■ Problem to work on
Can you rewrite the records in the stretch from the line containing "Task: Collapse the" through the line containing "coord(984,95)", swapping "Order Total" for "Order Amount" and leaving everything else as it is?

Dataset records

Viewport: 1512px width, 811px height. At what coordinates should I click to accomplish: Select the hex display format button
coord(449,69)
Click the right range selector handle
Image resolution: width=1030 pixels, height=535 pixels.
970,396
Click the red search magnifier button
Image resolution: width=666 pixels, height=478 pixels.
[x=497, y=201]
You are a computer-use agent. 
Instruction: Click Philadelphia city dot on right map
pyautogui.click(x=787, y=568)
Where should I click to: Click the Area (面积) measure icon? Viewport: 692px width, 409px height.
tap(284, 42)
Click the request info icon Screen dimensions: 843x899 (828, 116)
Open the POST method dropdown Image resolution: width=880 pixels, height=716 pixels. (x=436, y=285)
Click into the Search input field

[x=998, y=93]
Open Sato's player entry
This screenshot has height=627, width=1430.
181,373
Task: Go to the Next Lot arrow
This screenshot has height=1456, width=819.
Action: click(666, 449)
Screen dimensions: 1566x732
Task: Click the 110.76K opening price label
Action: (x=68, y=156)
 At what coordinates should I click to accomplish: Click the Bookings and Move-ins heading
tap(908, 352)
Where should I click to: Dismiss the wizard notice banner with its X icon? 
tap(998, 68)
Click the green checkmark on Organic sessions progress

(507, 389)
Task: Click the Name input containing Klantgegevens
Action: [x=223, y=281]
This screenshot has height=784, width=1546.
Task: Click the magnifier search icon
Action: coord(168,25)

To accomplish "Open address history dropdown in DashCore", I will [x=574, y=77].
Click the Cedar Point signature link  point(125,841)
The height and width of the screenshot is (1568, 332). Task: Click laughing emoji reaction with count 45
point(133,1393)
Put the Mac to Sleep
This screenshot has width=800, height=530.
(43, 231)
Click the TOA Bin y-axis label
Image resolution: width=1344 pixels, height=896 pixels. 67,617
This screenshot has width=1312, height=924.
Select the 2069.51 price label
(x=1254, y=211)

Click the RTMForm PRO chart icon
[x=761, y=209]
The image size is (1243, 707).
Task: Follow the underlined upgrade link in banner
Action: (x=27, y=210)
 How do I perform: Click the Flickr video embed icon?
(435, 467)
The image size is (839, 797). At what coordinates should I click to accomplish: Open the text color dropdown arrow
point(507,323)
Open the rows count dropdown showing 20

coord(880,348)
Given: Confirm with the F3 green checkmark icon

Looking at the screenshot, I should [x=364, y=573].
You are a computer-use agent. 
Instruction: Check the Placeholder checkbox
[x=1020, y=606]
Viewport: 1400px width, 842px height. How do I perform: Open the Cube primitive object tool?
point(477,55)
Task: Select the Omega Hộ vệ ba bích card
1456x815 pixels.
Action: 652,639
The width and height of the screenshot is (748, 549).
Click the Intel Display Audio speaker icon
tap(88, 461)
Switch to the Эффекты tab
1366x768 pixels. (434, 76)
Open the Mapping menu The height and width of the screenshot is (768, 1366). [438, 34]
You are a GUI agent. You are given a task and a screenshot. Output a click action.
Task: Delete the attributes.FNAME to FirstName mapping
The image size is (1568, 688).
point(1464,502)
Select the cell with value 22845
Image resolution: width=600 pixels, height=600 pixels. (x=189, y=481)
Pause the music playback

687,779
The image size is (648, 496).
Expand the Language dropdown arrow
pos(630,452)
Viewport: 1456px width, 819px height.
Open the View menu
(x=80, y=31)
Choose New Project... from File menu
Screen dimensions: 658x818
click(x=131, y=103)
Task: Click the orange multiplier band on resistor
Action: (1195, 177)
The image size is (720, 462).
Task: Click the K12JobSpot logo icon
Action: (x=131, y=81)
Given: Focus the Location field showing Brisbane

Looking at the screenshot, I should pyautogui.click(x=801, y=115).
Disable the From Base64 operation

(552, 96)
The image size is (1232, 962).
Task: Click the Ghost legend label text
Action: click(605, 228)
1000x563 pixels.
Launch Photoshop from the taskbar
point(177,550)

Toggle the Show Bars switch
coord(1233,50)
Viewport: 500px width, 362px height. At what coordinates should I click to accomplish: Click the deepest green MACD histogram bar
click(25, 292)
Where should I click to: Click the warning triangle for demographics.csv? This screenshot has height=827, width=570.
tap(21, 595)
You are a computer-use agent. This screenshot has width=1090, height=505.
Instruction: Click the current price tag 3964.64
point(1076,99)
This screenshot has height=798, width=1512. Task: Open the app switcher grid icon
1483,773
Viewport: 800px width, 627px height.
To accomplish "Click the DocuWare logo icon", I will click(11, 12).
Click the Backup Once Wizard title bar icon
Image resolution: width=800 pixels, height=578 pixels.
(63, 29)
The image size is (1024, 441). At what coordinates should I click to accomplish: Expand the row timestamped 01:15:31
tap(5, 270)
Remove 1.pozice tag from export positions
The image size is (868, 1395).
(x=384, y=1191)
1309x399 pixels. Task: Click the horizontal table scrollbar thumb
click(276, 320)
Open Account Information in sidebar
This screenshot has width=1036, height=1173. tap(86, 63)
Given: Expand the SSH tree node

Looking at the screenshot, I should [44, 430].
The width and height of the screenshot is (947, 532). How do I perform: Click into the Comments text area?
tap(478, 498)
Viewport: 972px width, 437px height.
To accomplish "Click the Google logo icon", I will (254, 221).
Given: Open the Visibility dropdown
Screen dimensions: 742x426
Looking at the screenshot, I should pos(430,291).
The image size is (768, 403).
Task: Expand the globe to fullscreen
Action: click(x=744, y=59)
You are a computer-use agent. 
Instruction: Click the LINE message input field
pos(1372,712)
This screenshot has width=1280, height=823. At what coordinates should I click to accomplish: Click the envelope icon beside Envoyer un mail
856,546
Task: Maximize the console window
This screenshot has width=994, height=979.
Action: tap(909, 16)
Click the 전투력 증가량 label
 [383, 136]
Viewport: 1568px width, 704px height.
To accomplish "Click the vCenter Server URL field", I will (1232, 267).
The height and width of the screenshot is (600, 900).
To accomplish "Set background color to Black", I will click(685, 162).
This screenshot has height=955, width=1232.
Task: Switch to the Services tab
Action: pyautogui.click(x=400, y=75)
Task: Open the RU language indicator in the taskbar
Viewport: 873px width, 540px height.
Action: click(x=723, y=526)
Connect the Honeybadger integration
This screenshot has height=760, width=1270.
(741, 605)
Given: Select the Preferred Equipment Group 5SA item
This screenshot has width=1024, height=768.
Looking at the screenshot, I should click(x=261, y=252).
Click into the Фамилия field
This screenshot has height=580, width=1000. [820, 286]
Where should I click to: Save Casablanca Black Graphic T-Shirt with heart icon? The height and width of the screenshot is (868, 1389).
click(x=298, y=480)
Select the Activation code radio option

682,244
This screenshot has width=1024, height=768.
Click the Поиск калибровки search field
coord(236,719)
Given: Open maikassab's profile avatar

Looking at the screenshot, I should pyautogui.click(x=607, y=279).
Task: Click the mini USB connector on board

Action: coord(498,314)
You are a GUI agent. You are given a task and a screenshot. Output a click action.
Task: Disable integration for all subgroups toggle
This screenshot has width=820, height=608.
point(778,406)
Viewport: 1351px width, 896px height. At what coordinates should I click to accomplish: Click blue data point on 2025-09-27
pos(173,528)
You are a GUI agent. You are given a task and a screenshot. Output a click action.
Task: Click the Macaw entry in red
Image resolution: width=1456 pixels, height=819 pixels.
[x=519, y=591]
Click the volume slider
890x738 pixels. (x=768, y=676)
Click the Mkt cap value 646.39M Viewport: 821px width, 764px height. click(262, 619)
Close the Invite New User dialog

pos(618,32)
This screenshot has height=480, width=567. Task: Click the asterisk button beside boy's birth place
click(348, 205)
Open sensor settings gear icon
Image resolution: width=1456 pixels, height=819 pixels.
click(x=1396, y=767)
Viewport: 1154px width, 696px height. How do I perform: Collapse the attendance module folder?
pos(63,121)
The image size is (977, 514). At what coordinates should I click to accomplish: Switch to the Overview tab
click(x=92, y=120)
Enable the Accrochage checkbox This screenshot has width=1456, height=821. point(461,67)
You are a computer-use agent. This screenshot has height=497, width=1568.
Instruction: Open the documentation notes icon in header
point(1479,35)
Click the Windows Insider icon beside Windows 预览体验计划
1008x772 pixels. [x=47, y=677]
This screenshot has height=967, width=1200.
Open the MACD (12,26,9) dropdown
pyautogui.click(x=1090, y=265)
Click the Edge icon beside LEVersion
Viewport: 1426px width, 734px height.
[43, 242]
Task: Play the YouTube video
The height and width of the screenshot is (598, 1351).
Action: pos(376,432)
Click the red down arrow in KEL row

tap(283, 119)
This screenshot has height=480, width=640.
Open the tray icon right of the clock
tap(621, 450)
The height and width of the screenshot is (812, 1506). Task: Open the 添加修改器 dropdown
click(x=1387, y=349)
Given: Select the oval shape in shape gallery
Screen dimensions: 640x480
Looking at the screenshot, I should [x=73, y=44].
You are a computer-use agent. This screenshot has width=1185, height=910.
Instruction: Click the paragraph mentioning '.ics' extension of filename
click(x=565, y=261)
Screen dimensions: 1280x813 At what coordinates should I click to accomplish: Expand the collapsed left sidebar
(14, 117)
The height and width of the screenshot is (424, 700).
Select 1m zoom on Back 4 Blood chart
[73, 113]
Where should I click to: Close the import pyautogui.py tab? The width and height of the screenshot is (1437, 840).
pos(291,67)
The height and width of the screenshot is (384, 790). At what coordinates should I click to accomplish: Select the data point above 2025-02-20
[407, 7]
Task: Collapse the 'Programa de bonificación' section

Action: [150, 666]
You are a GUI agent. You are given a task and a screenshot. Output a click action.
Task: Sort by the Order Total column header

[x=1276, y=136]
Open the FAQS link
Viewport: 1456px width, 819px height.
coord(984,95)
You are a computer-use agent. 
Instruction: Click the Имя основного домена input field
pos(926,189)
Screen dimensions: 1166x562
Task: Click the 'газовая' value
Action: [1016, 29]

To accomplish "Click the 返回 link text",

■ The reply
Task: Collapse the 'Programa de bonificación' section

Action: [150, 666]
You are a GUI agent. You are given a task and a screenshot. Output a click action.
Task: Sort by the Order Amount column header

[x=1276, y=136]
Open the FAQS link
Viewport: 1456px width, 819px height.
coord(984,95)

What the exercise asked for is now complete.